=== WHAT THE EXERCISE ASKS ===
List every line of the material below that contains the string "pixels", copying each such line in full.

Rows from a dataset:
━━━━━━━━━━━━━━━━━━━━
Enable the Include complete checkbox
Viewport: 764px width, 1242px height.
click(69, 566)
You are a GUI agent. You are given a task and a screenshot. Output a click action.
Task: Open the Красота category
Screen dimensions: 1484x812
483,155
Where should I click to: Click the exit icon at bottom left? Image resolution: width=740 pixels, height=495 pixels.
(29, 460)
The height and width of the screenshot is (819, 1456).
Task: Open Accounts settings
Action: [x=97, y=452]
━━━━━━━━━━━━━━━━━━━━
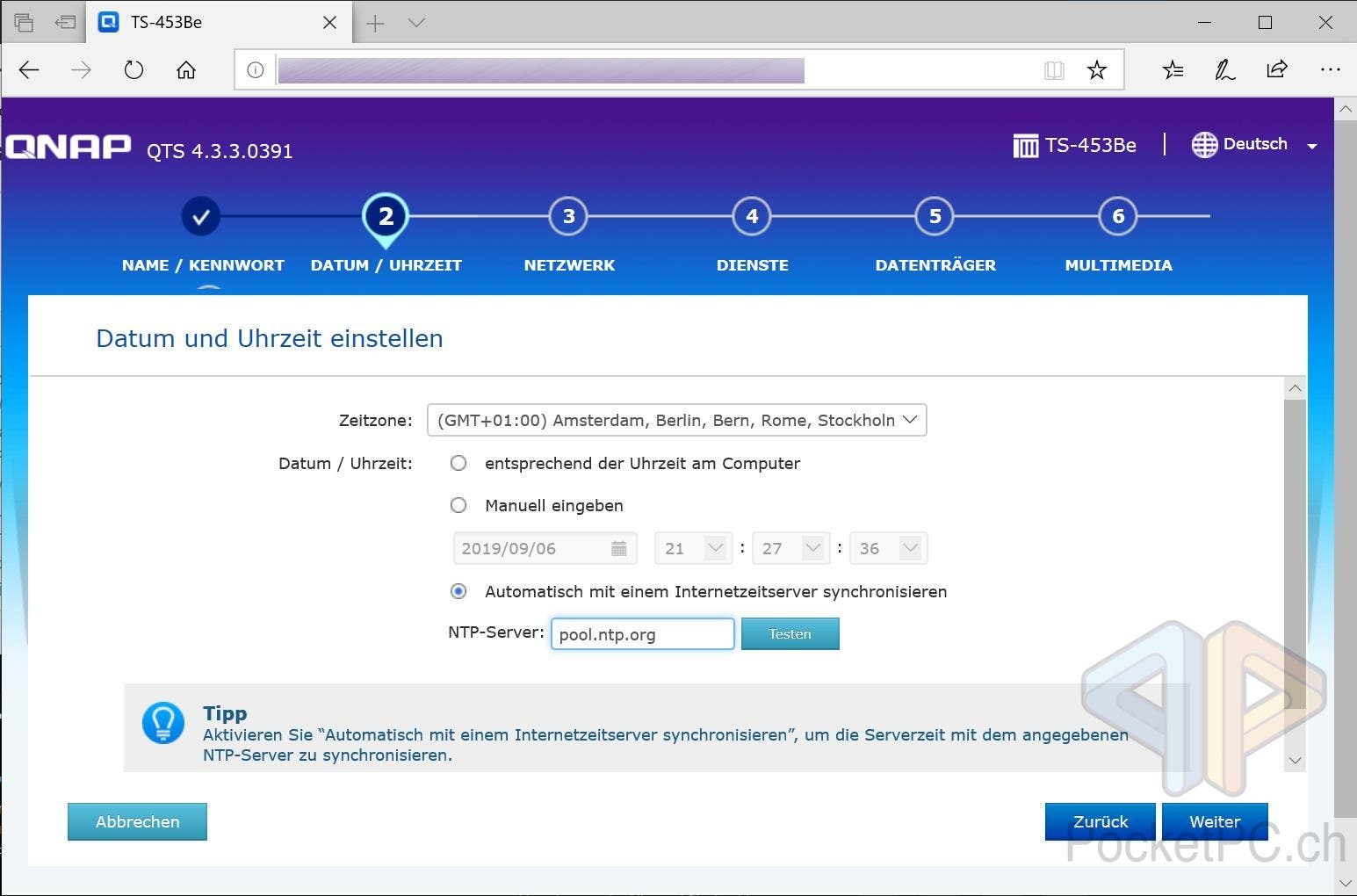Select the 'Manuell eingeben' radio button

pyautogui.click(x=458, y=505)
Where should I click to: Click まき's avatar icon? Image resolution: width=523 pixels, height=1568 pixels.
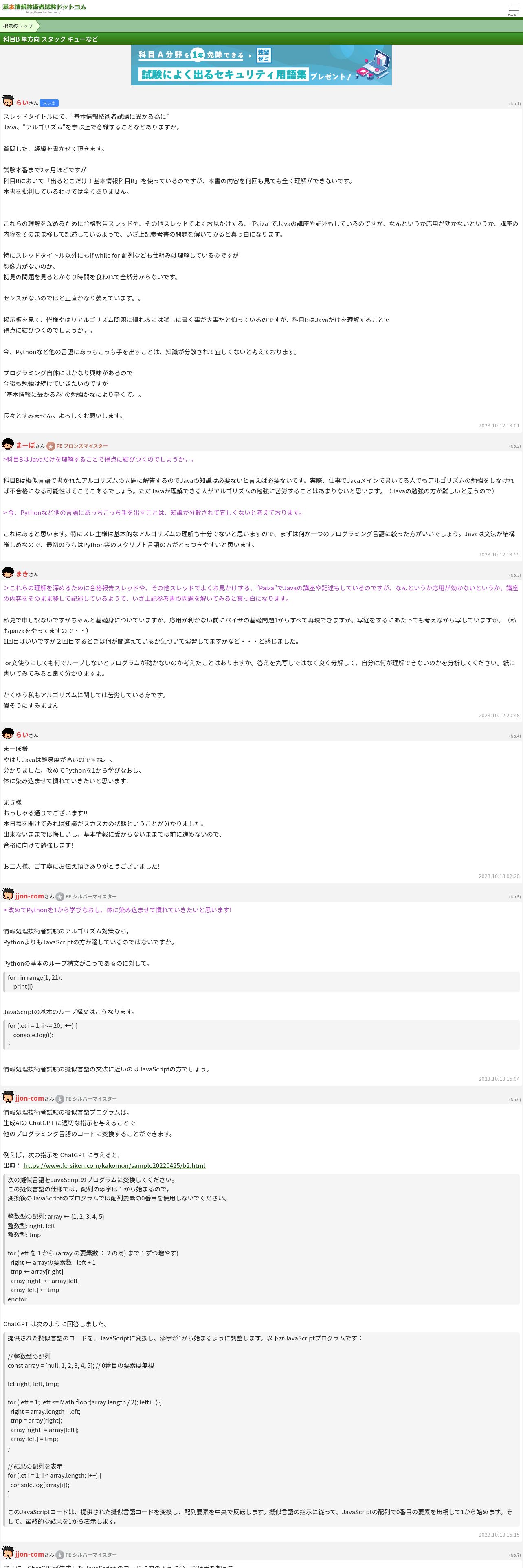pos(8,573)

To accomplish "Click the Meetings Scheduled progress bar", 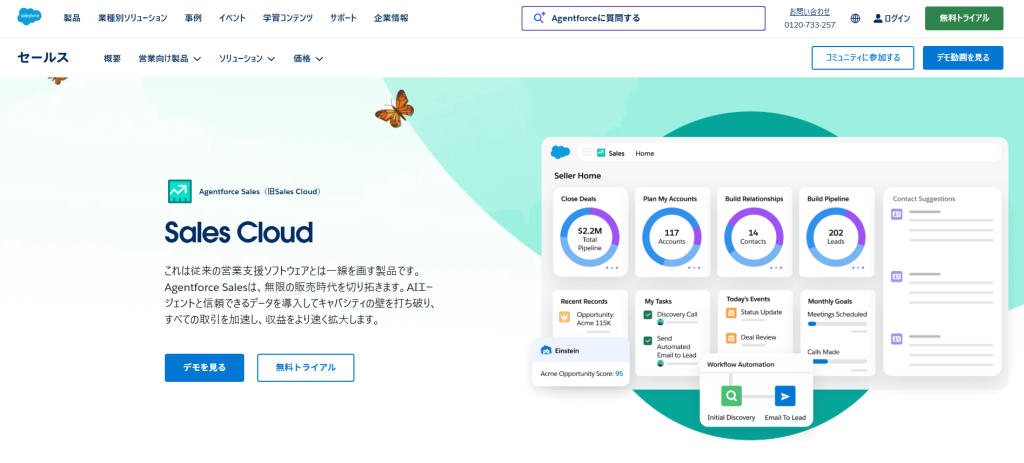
━━━━━━━━━━━━━━━━━━━━
=== TASK SOLUTION ===
Where should I click to: Click the exit icon at bottom left? Image resolution: width=740 pixels, height=495 pixels.
Where should I click to: Click まき's avatar icon? Image resolution: width=523 pixels, height=1568 pixels.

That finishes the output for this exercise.